- Cities within commuting distances have varying potentials to cooperate due to their functional differences
- Highest cooperation potentials can be observed in urban networks dominated by capital cities in the Eastern and Southern Europe
- Cooperation potentials in Western Europe seem to work particularly good when the main cities are highly specialised in financial services
Observations for policy
Cities within commuting distances have varying potentials to cooperate and complement each other based on their functional differences. With regard to this, cooperation potentials can be observed in urban networks dominated by capital cities in the Eastern and Southern Europe.
Policy context
City cooperation and city network constitute an important territorial cooperation arrangement for EU regional policies. This is clearly the case within the framework of EU Structural Funds, but also the EU Green Paper on territorial cohesion and the Territorial Agenda 2020.

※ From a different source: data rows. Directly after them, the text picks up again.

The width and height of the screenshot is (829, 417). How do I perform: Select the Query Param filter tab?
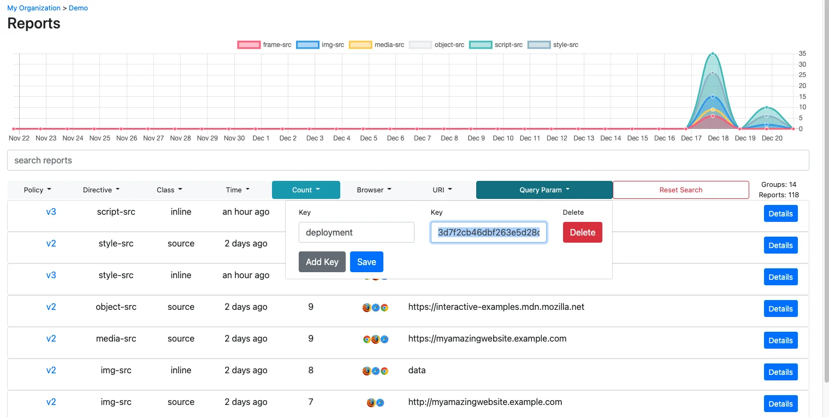(544, 190)
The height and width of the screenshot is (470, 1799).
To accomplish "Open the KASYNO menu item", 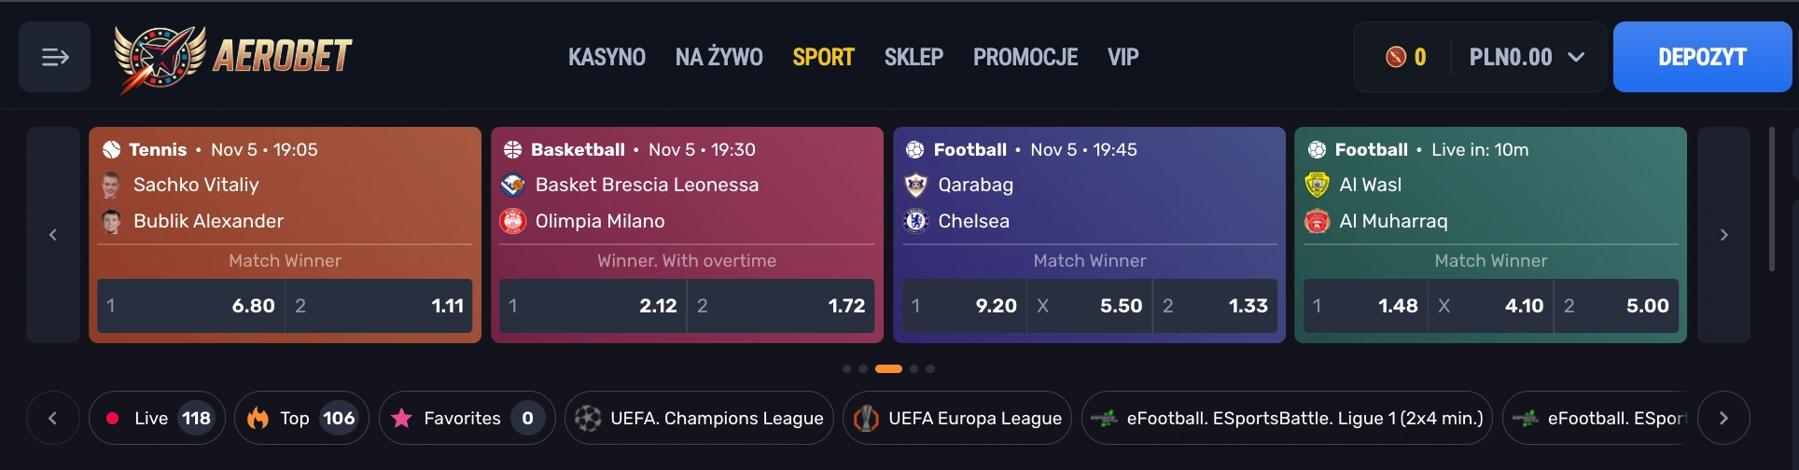I will point(607,58).
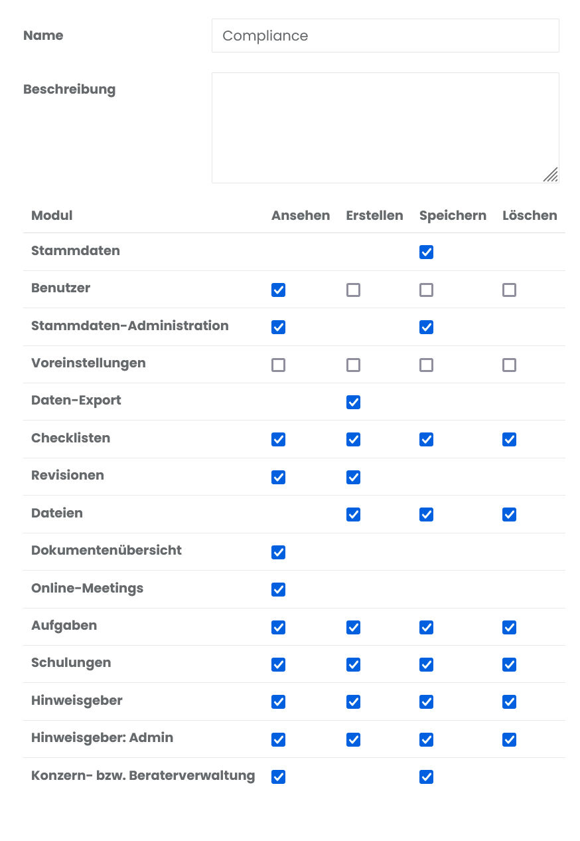Disable Hinweisgeber Speichern permission

427,702

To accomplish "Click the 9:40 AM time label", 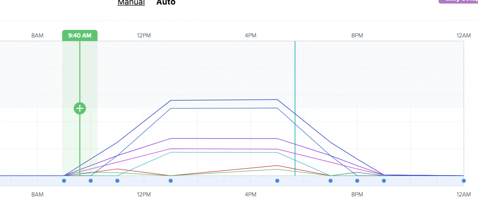I will tap(80, 36).
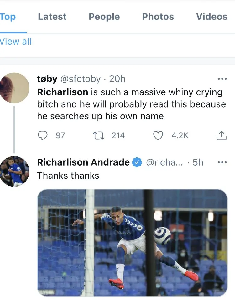Screen dimensions: 235x300
Task: Tap share icon on tøby's tweet
Action: (221, 135)
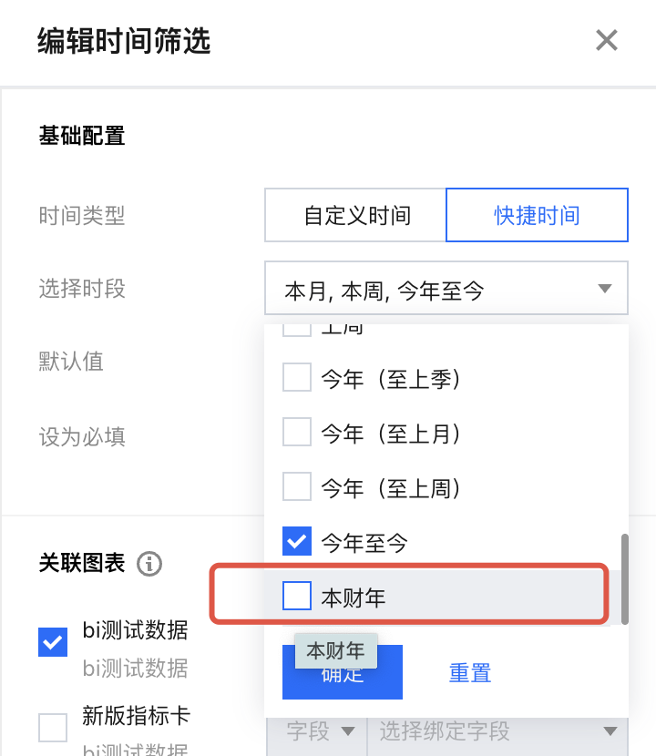Close the 编辑时间筛选 dialog

coord(606,40)
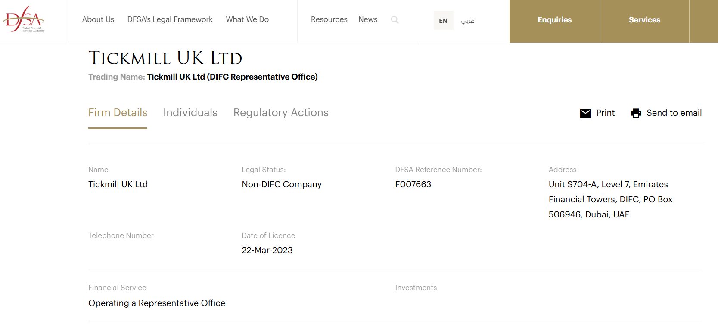This screenshot has width=718, height=328.
Task: Open the News menu item
Action: coord(368,19)
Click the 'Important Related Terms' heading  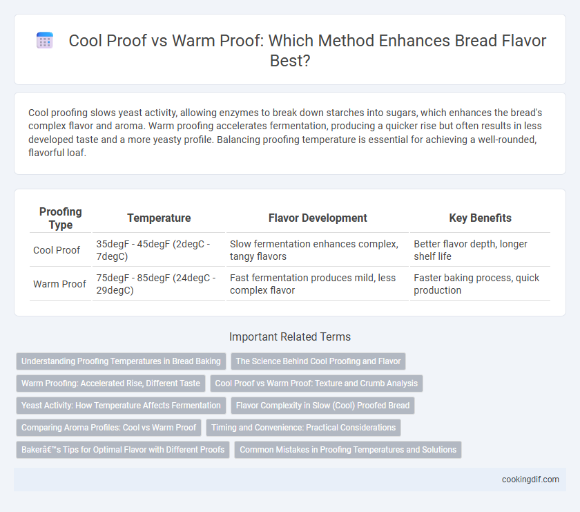click(290, 337)
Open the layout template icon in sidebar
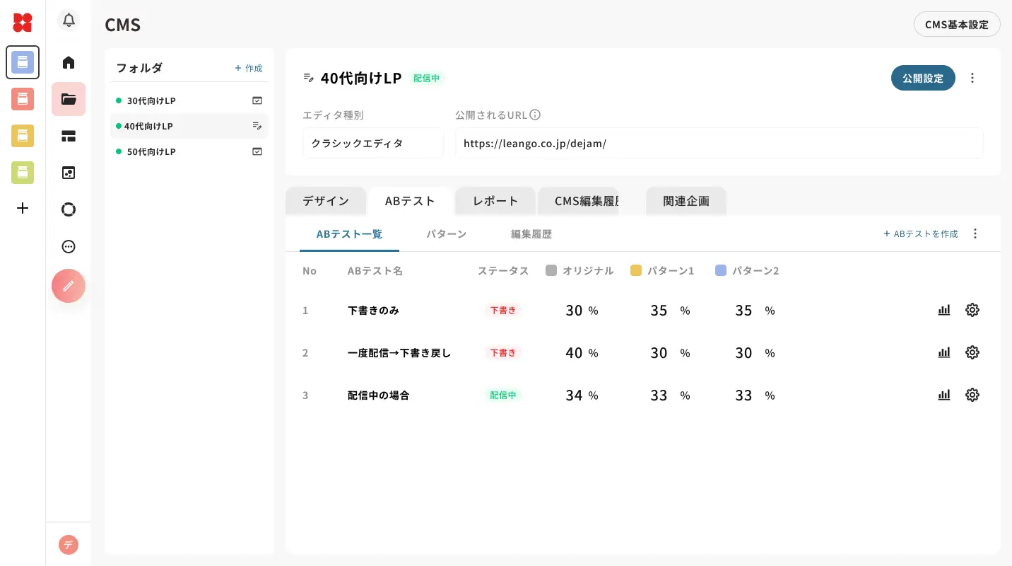 tap(69, 136)
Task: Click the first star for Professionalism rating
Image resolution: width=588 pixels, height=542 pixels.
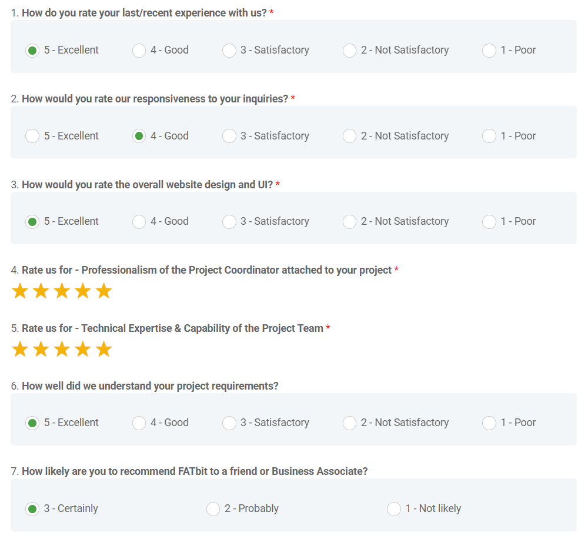Action: 20,291
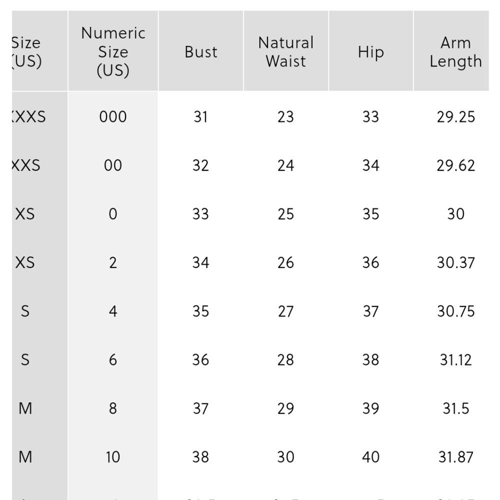Select hip measurement 40 cell
This screenshot has height=500, width=500.
(371, 457)
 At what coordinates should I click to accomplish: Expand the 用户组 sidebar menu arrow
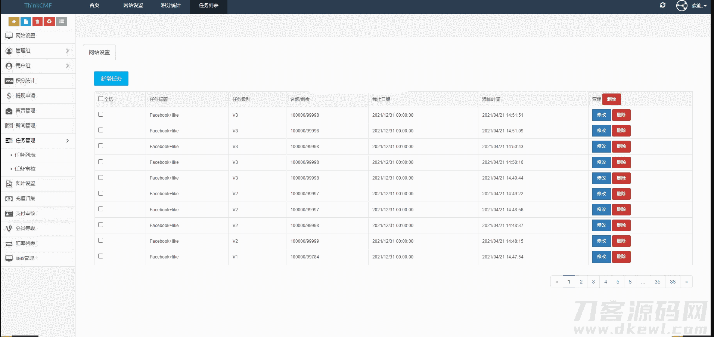(67, 66)
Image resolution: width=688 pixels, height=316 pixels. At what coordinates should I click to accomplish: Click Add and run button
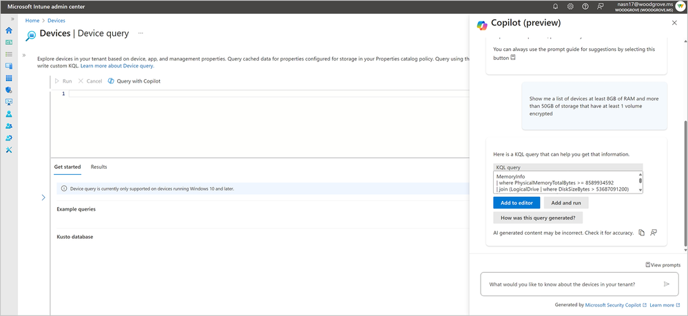[x=567, y=202]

The underlying idea is that cities can enhance their critical mass and common competitiveness, sustainability and cohesion by exploring competitive advantages together. Forming polycentric cooperation networks and joining forces can lead to added value for the entire cooperation area (i.e. in economic, ecological, social and cultural terms).
Map interpretation
Functional variation within potential urban networks is one way to illustrate complementarities or inertias of interest of intensifying city cooperation. High degree of functional differences (complementarity) can be observed in urban networks in the Eastern and Southern Europe countries, mainly in networks dominated by capital cities. This can be seen as a confirmation of the fact that functional differentiation between the large cities and their surroundings is particularly high in Eastern Europe.
Functional differences are also notable in networks of Western Europe, in particular where the one or more dominant cities are highly specialised in financial services.
Concepts and methods
To identify potentials of complementarities and thus of cooperation between cities, first potential urban networks have been defined and then their actual potential has been measured. This is highly experimental work, and at this stage not ready usable for policy conclusions. However, it is worth considering.
Using 90-minute isochrones from city centres with more than 250,000 inhabitants ‘regional’ urban networks were identified based on ‘regional’ or ‘province’ centres as not overlapping ‘service’ territories. Whenever possible, each of the urban areas included in a given network was then approximated by a NUTS3 in order to provide access to the relevant dataset.
Data is processed through a correspondence analysis, a technique which allows visualising (dis)similarities between data points, and offers a single, summary statistic describing the differentiation within a given group of points, the inertia. When inertia is low when economic structure of the cities in a given area is similar, it is high when the structures are very different from each other.